In the speech, Gov Stevens first showed that on any number of metrics we have done well over the past few years. I have cut and paste the real GDP per capita chart, above (note the disaster in NZ – for shame Gov Bollard).
Next, he argued that while some of our good fortune is due to luck, we have also managed our fortune well. The decision to float the AUD (and to let it float), the regulation and supervision of Australian banks, and the bipartisan support for an independent central bank (which allowed aggressive rate cuts despite a weakening currency) and prudent fiscal settings were all given as
examples of how we have made the most of our luck.
I think that – for the most part – Stevens is right about this. We managed well from the 1980s to the end of the Howard era. Prosperity means that we have not had to see the price of the re-regulation of the labour market, but i think it will prove to have been a mis-step.
Onto the shibboleths: Stevens dealt with the risks from Europe; the risks from a China slowdown; the risks from Aussie house prices; and the risks from the structure of Aussie bank wholesale funding.

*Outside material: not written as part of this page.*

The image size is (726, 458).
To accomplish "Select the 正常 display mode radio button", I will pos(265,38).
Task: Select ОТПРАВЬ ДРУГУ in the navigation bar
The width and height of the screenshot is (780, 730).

On Europe, the risks are undeniable. Gov Stevens seems much more focused on European risks than Q2 CPI. If the RBA is to validate current market pricing, this that would be the cause. He pointed to the financial channel (risk that financial markets freeze) as the transmission mechanism. It is worth noting here that Aussie banks are well funded – this is nothing like 2008.

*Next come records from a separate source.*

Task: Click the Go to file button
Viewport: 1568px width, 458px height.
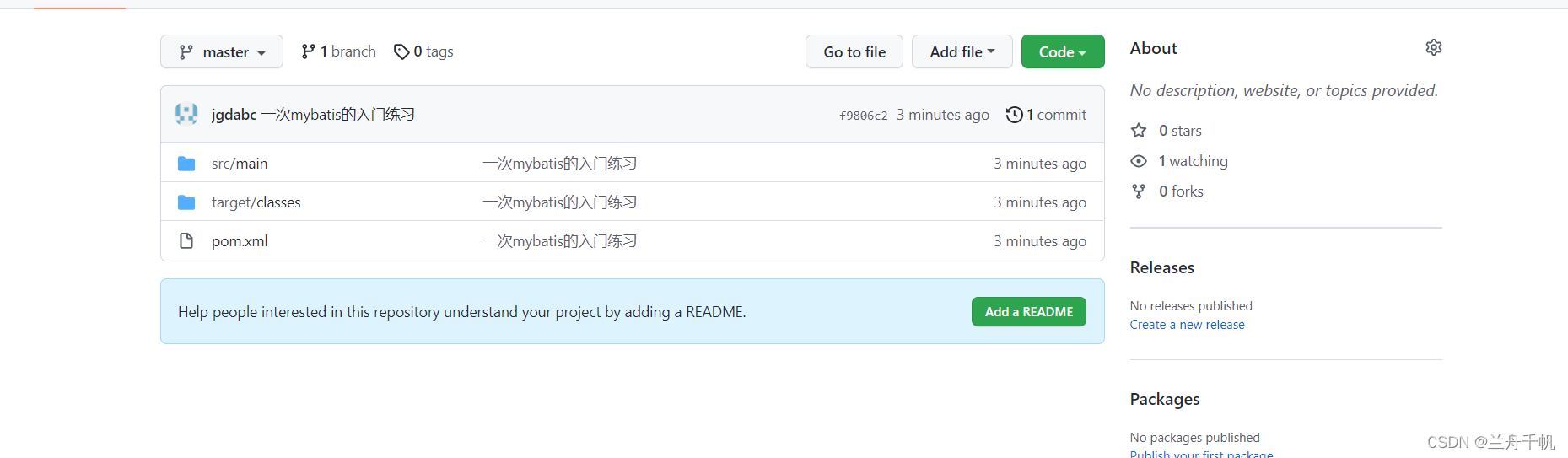Action: [854, 52]
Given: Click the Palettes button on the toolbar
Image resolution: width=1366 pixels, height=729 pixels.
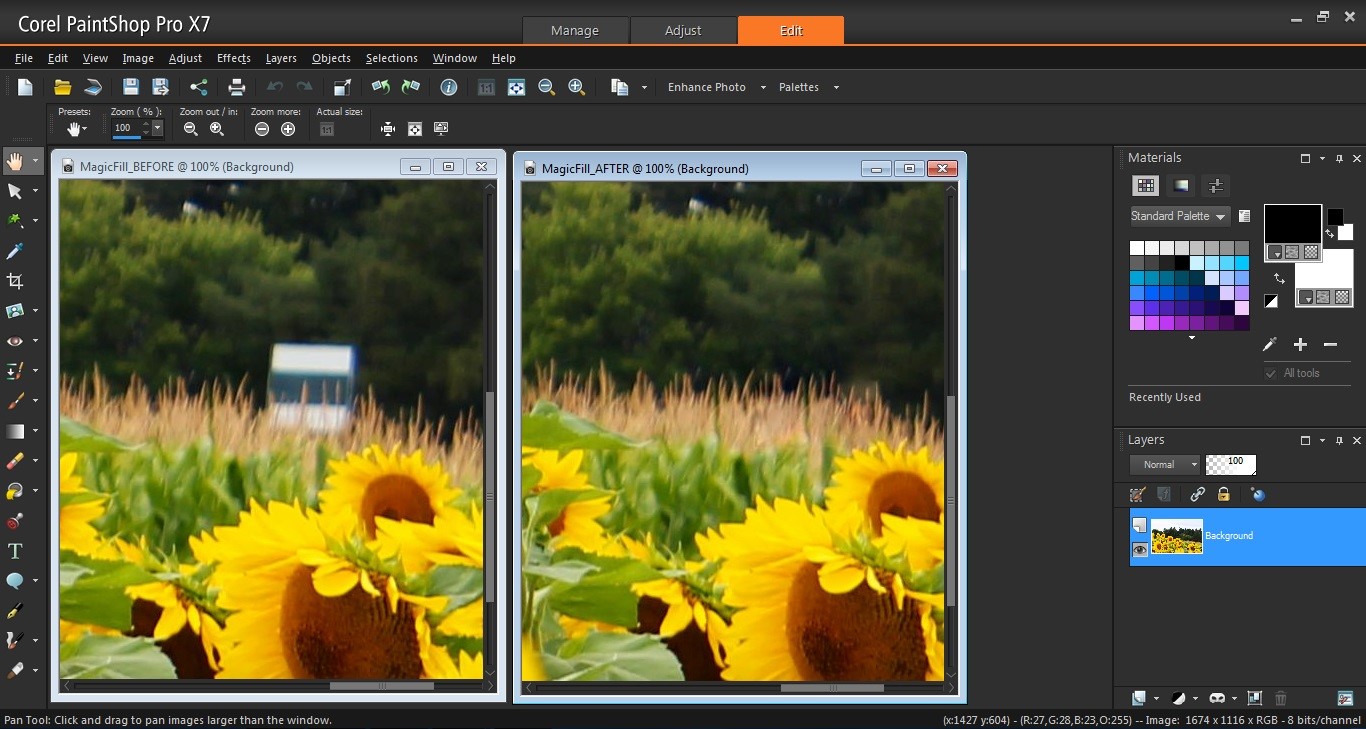Looking at the screenshot, I should tap(800, 87).

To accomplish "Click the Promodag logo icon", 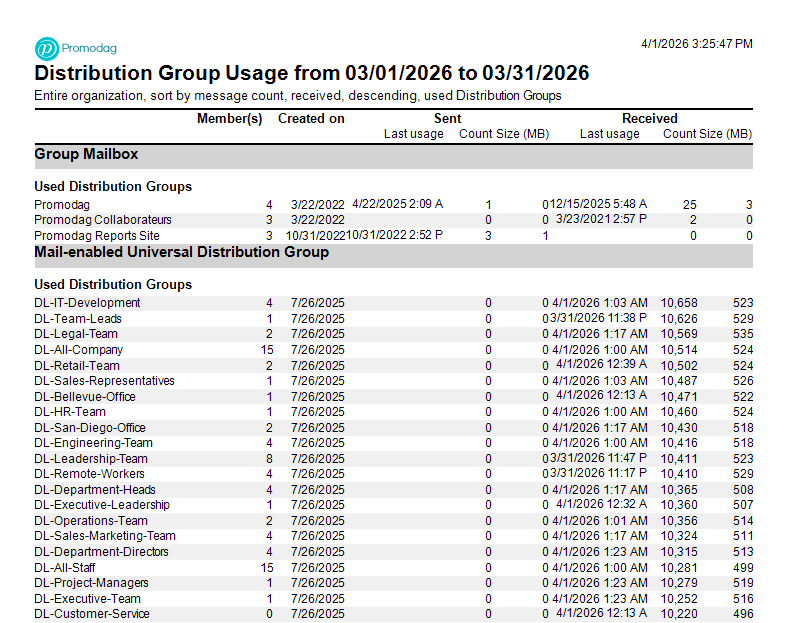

Interestingly, he said that if the EUR were to break up, the capital flight to Australia might just soften this funding squeeze. I doubt it – i think it would be a proper crisis – but it would not be the first time i have been wrong.

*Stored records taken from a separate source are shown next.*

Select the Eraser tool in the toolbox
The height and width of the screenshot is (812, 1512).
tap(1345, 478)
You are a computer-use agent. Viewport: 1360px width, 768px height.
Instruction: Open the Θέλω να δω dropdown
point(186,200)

His assessment of China was that the so called slow down is 10% IP growth or about 7% GDP growth. This is the result of deliberate policy, and is something to be welcomed, as it makes their long run growth more sustainable. Moreover, the Chinese have recently taken timely and appropriate steps to ease policy, so this ought to be it.
On house prices, he noted that the increase was global, and that we should look to global explanations – implying that the increased availability of credit may have been the cause. I think that there is good reason to doubt that the old price to income ratios were an equilibrium – though i also think that there is reason to think we have overshot.
What made me less concerned about the need for further ‘working out’ of high house prices is that house purchases have now become very affordable. Repayments as a share of income on an 80% LVR loan are ~3ppts below their decade average – thanks to higher incomes and modestly lower mortgage rates.
This development is a reason to think that the recent increase in house prices is a stabilization (see here for more).
I suspect that rising house prices raise the hurdle for further rate cuts.
Following the speech, in the Q+A, Stevens said that they had expected the unemployment rate to be higher by now, that he thought CPI would be around 2%, and that he thought that domestic monetary policy settings were ‘about right’.
Given this summary, i doubt that the RBA would cut rates even with Q2 core CPI at 0.4%qoq. The next cut will come when there is a clear indication that demand is weaker than they expect – and if Europe doesn’t implode, it is going to take time for that evidence to accumulate.